**Opdracht**
Schrijf de tekst over de kenmerken van mantelzorg woord voor woord over.

**Aangeleverde tekst**
╔══
Uit kamerstukken met betrekking tot het begrip ‘mantelzorg’ zoals neergelegd in de Wet maatschappelijke ondersteuning volgt dat de vier belangrijkste kenmerken van mantelzorg zijn:

  • -

    er is een bestaande sociale relatie tussen de zorgvrager en de zorgverlener;

  • -

    mantelzorg wordt niet verricht in een georganiseerd verband;

  • -

    het verrichten van mantelzorg is veelal geen bewuste keuze;

  • -

    het verlenen van mantelzorg is nooit afdwingbaar.

Deze kenmerken zijn ontleend aan diverse kamerstukken zoals TK 2004-2005, 30 169, nr. 1 (Notitie ‘De mantelzorgen in beeld’) en TK 2005-2006, 30 131, nr. C.
╚══
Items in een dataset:
╔══
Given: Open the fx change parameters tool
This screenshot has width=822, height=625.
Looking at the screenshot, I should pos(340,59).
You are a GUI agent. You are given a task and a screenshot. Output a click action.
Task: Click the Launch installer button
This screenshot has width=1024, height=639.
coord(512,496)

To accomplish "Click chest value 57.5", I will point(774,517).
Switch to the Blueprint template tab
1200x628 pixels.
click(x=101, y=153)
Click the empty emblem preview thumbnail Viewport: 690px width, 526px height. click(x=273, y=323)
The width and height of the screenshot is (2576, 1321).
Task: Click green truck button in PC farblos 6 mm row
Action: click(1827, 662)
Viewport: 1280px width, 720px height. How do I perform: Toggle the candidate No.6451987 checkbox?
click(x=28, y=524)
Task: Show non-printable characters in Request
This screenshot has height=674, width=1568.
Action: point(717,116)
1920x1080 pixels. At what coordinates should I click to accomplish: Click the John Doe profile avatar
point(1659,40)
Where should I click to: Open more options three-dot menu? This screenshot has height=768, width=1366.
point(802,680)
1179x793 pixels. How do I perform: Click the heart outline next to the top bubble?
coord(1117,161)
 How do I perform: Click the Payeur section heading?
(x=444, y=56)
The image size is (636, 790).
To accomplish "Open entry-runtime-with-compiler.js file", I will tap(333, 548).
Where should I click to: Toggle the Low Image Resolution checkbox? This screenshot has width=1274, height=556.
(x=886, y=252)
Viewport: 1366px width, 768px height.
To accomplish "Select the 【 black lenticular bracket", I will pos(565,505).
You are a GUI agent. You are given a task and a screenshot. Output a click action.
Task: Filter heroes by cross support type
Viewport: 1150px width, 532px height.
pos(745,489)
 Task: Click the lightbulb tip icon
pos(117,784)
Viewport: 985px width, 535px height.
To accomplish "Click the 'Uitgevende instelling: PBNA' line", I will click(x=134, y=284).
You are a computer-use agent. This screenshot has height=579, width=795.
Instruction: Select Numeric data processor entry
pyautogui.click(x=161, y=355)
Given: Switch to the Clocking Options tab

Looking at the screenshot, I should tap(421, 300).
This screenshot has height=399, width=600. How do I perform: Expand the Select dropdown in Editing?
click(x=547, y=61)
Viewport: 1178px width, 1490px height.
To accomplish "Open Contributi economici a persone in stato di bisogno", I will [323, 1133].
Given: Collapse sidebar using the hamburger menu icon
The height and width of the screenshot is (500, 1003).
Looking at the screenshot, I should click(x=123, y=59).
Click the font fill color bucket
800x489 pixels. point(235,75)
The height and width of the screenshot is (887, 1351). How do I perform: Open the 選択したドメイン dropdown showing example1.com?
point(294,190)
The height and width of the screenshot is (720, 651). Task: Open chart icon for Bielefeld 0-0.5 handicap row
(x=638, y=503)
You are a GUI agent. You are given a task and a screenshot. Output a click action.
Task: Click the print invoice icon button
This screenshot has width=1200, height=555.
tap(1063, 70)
╚══
**Uitwerking**
Uit kamerstukken met betrekking tot het begrip ‘mantelzorg’ zoals neergelegd in de Wet maatschappelijke ondersteuning volgt dat de vier belangrijkste kenmerken van mantelzorg zijn:

  • -

    er is een bestaande sociale relatie tussen de zorgvrager en de zorgverlener;

  • -

    mantelzorg wordt niet verricht in een georganiseerd verband;

  • -

    het verrichten van mantelzorg is veelal geen bewuste keuze;

  • -

    het verlenen van mantelzorg is nooit afdwingbaar.

Deze kenmerken zijn ontleend aan diverse kamerstukken zoals TK 2004-2005, 30 169, nr. 1 (Notitie ‘De mantelzorgen in beeld’) en TK 2005-2006, 30 131, nr. C.